- Task requirements
Reproduce each entry below verbatim.

[Opening Input records section]

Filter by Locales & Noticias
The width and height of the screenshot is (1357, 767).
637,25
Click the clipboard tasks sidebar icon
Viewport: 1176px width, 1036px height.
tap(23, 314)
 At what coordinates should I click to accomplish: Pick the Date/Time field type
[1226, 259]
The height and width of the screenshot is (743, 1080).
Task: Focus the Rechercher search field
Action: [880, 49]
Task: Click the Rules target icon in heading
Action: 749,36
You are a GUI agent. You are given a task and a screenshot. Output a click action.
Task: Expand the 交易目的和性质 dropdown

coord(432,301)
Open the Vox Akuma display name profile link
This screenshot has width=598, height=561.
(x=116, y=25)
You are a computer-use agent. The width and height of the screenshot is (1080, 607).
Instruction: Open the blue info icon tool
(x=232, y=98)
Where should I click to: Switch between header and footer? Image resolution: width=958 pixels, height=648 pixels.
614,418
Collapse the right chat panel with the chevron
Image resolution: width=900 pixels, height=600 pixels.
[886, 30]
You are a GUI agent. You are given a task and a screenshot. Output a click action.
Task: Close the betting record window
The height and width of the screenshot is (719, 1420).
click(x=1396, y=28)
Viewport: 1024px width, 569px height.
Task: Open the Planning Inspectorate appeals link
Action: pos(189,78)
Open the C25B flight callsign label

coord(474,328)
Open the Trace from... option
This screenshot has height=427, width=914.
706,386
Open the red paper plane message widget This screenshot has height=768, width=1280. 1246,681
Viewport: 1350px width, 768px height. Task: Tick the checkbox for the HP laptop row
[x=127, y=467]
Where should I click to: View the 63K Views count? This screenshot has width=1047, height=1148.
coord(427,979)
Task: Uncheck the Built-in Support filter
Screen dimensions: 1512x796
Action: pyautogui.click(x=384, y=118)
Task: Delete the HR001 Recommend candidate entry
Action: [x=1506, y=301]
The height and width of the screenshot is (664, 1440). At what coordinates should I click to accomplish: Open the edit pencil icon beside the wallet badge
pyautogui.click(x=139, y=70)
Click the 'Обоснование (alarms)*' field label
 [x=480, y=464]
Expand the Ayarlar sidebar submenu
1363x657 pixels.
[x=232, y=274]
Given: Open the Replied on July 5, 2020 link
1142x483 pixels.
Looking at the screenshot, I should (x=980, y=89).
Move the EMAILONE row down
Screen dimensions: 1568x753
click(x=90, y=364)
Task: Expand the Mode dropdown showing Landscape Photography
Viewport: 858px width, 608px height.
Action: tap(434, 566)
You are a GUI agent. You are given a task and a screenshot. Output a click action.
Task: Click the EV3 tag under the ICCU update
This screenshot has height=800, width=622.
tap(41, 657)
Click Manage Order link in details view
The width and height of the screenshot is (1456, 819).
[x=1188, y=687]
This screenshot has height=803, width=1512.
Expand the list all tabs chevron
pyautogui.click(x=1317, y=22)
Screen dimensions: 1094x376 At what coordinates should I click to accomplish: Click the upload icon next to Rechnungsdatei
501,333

[Closing Input records section]

- Output of the exercise
Filter by Locales & Noticias
The width and height of the screenshot is (1357, 767).
637,25
Click the clipboard tasks sidebar icon
Viewport: 1176px width, 1036px height.
tap(23, 314)
 At what coordinates should I click to accomplish: Pick the Date/Time field type
[1226, 259]
The height and width of the screenshot is (743, 1080).
Task: Focus the Rechercher search field
Action: [880, 49]
Task: Click the Rules target icon in heading
Action: 749,36
You are a GUI agent. You are given a task and a screenshot. Output a click action.
Task: Expand the 交易目的和性质 dropdown

coord(432,301)
Open the Vox Akuma display name profile link
This screenshot has width=598, height=561.
(x=116, y=25)
You are a computer-use agent. The width and height of the screenshot is (1080, 607).
Instruction: Open the blue info icon tool
(x=232, y=98)
Where should I click to: Switch between header and footer? Image resolution: width=958 pixels, height=648 pixels.
614,418
Collapse the right chat panel with the chevron
Image resolution: width=900 pixels, height=600 pixels.
[886, 30]
You are a GUI agent. You are given a task and a screenshot. Output a click action.
Task: Close the betting record window
The height and width of the screenshot is (719, 1420).
click(x=1396, y=28)
Viewport: 1024px width, 569px height.
Task: Open the Planning Inspectorate appeals link
Action: pos(189,78)
Open the C25B flight callsign label

coord(474,328)
Open the Trace from... option
This screenshot has height=427, width=914.
706,386
Open the red paper plane message widget This screenshot has height=768, width=1280. 1246,681
Viewport: 1350px width, 768px height. Task: Tick the checkbox for the HP laptop row
[x=127, y=467]
Where should I click to: View the 63K Views count? This screenshot has width=1047, height=1148.
coord(427,979)
Task: Uncheck the Built-in Support filter
Screen dimensions: 1512x796
Action: pyautogui.click(x=384, y=118)
Task: Delete the HR001 Recommend candidate entry
Action: [x=1506, y=301]
The height and width of the screenshot is (664, 1440). At what coordinates should I click to accomplish: Open the edit pencil icon beside the wallet badge
pyautogui.click(x=139, y=70)
Click the 'Обоснование (alarms)*' field label
 [x=480, y=464]
Expand the Ayarlar sidebar submenu
1363x657 pixels.
[x=232, y=274]
Given: Open the Replied on July 5, 2020 link
1142x483 pixels.
Looking at the screenshot, I should (x=980, y=89).
Move the EMAILONE row down
Screen dimensions: 1568x753
click(x=90, y=364)
Task: Expand the Mode dropdown showing Landscape Photography
Viewport: 858px width, 608px height.
Action: tap(434, 566)
You are a GUI agent. You are given a task and a screenshot. Output a click action.
Task: Click the EV3 tag under the ICCU update
This screenshot has height=800, width=622.
tap(41, 657)
Click Manage Order link in details view
The width and height of the screenshot is (1456, 819).
[x=1188, y=687]
This screenshot has height=803, width=1512.
Expand the list all tabs chevron
pyautogui.click(x=1317, y=22)
Screen dimensions: 1094x376 At what coordinates should I click to accomplish: Click the upload icon next to Rechnungsdatei
501,333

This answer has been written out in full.